Use Spark 2.4.5 to submit jobs
Submit a job in a Yarn cluster. For more information, see Cluster mode.
Changes in using Spark 2.4.5
- If you submit jobs in a Yarn cluster, you must specify HADOOP_CONF_DIR=$SPARK_HOME/conf to add the SPARK_HOME environment variable.
- If you perform debugging in local mode, you must create a file named odps.conf in the $SPARK_HOME/conf path and add the following configurations to the file:
```
odps.project.name = 
odps.access.id = 
odps.access.key =
odps.end.point =
```
Changes in the parameter settings of Spark 2.4.5
- spark.sql.catalogImplementation: This parameter is set to hive.
- spark.sql.sources.default: This parameter is set to hive.
- spark.sql.odps.columnarReaderBatchSize: specifies the number of rows from which the vectorized reader reads data at a time. Default value: 4096.
- spark.sql.odps.enableVectorizedReader: specifies whether to enable the vectorized reader. Default value: True.
- spark.sql.odps.enableVectorizedWriter: specifies whether to enable the vectorized writer. Default value: True.
- spark.sql.odps.split.size: This parameter can be used to adjust the concurrency of data reading operations on MaxCompute tables. By default, this parameter is set to 256 for each partition. Unit: MB.

Precautions on using Spark 3.1.1

Use Spark 3.1.1 to submit jobs
Submit a job in a Yarn cluster. For more information, see Cluster mode.
Changes in using Spark 3.1.1
- If you submit jobs in a Yarn cluster, you must specify HADOOP_CONF_DIR=$SPARK_HOME/conf to add the SPARK_HOME environment variable.
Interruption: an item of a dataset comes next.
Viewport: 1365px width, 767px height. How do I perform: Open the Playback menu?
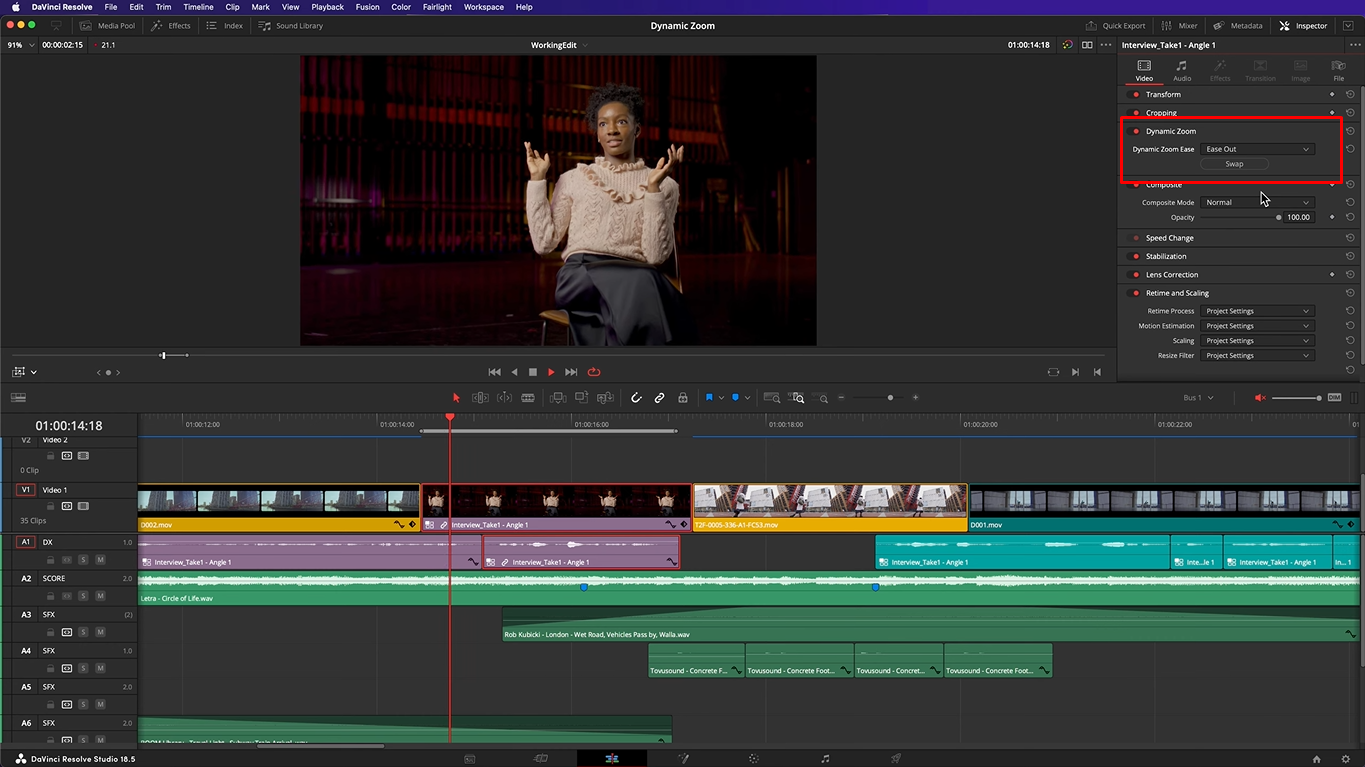[x=327, y=7]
- If you submit PySpark jobs in a Yarn cluster, you must add the following configurations to the spark-defaults.conf file to use Spark for Python 3.
```
spark.hadoop.odps.cupid.resources = public.python-3.7.9-ucs4.tar.gz
spark.pyspark.python = ./public.python-3.7.9-ucs4.tar.gz/python-3.7.9-ucs4/bin/python3
```
- If you perform debugging in local mode:
  - You must create an odps.conf file in the $SPARK_HOME/conf directory and add the following configurations to the file:
```
odps.project.name = 
odps.access.id = 
odps.access.key =
odps.end.point =
```
  - You must add spark.hadoop.fs.defaultFS = file:///. Sample code:
```
val spark = SparkSession
  .builder()
  .config("spark.hadoop.fs.defaultFS", "file:///")
  .enableHiveSupport()
  .getOrCreate()
```
Changes in the parameter settings of Spark 3.1.1
- spark.sql.defaultCatalog: This parameter is set to odps.
- spark.sql.catalog.odps: This parameter is set to org.apache.spark.sql.execution.datasources.v2.odps.OdpsTableCatalog.
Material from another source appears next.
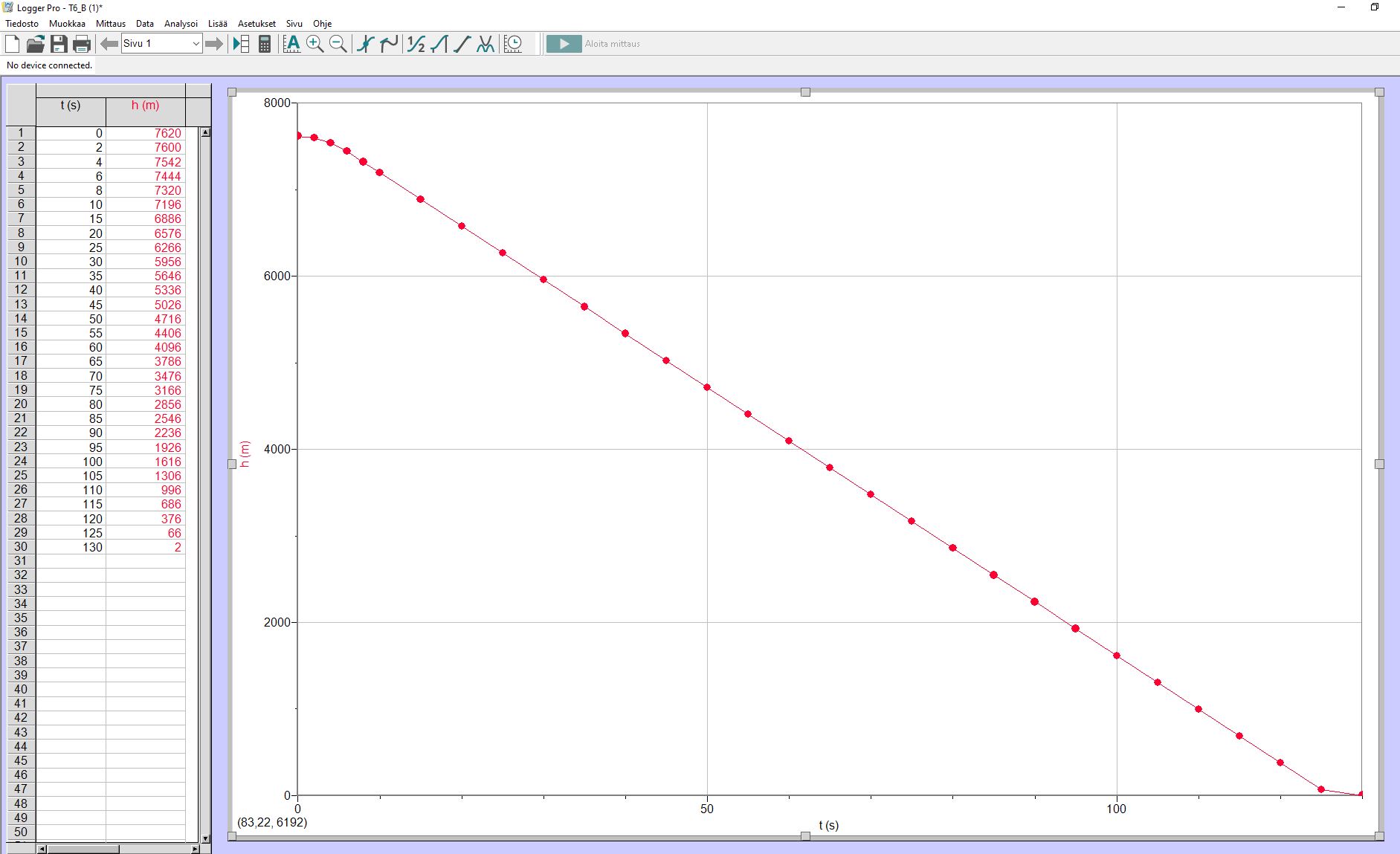Zoom in on graph with magnifier plus
The width and height of the screenshot is (1400, 854).
314,44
- spark.sql.sources.partitionOverwriteMode: This parameter is set to dynamic.
- spark.sql.extensions: This parameter is set to org.apache.spark.sql.execution.datasources.v2.odps.extension.OdpsExtensions.
- spark.sql.odps.enableVectorizedReader: specifies whether to enable the vectorized reader. Default value: True.
- spark.sql.odps.enableVectorizedWriter: specifies whether to enable the vectorized writer. Default value: True.
- spark.sql.catalog.odps.splitSizeInMB: This parameter can be used to adjust the concurrency of data reading operations on MaxCompute tables. By default, this parameter is set to 256 for each partition. Unit: MB.